### Entries taken from a collection
== Segment start ==

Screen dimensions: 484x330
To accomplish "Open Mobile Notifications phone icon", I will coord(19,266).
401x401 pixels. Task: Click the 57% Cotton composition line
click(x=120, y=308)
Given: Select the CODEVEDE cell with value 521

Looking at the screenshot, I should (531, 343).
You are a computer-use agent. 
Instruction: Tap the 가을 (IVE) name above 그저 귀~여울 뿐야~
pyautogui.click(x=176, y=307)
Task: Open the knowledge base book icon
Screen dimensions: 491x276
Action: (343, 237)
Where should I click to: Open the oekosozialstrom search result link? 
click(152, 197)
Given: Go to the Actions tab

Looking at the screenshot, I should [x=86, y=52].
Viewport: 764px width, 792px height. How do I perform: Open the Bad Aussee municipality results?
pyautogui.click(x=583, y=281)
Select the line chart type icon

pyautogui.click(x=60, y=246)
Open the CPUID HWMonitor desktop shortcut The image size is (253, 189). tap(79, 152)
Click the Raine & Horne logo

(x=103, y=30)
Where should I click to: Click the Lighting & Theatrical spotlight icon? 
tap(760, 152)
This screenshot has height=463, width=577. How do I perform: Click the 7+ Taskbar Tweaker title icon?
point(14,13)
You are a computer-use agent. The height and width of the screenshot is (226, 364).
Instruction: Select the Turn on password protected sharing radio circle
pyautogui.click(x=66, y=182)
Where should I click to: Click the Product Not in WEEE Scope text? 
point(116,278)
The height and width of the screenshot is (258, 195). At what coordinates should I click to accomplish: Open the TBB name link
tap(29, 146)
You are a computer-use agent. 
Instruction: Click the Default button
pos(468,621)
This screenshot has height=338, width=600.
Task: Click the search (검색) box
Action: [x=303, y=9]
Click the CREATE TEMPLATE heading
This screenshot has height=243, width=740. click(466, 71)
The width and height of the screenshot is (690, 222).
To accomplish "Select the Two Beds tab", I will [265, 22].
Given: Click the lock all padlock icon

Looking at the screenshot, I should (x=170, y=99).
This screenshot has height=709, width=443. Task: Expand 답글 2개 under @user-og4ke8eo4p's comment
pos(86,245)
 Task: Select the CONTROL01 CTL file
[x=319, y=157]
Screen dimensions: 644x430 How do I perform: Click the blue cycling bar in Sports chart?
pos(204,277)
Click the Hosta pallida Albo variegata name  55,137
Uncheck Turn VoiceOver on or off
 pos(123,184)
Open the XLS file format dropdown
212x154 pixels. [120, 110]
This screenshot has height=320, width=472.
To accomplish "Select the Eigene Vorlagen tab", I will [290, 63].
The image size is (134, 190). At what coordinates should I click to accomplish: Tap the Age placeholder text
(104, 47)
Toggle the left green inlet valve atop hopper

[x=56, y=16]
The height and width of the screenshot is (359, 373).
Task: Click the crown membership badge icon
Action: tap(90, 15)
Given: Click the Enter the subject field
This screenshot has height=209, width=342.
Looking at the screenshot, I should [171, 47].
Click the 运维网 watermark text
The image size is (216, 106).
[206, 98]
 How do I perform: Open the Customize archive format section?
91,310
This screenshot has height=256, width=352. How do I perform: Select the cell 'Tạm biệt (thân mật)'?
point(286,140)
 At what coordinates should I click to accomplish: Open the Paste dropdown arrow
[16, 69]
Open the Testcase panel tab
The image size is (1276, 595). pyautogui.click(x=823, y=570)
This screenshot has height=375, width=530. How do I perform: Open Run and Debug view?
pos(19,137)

== Segment end ==

Only the line that contains "At what coordinates should I click to accomplish: Open the Paste" and the lines after it, through the end of the data above, are to be repeated exactly.

 At what coordinates should I click to accomplish: Open the Paste dropdown arrow
[16, 69]
Open the Testcase panel tab
The image size is (1276, 595). pyautogui.click(x=823, y=570)
This screenshot has height=375, width=530. How do I perform: Open Run and Debug view?
pos(19,137)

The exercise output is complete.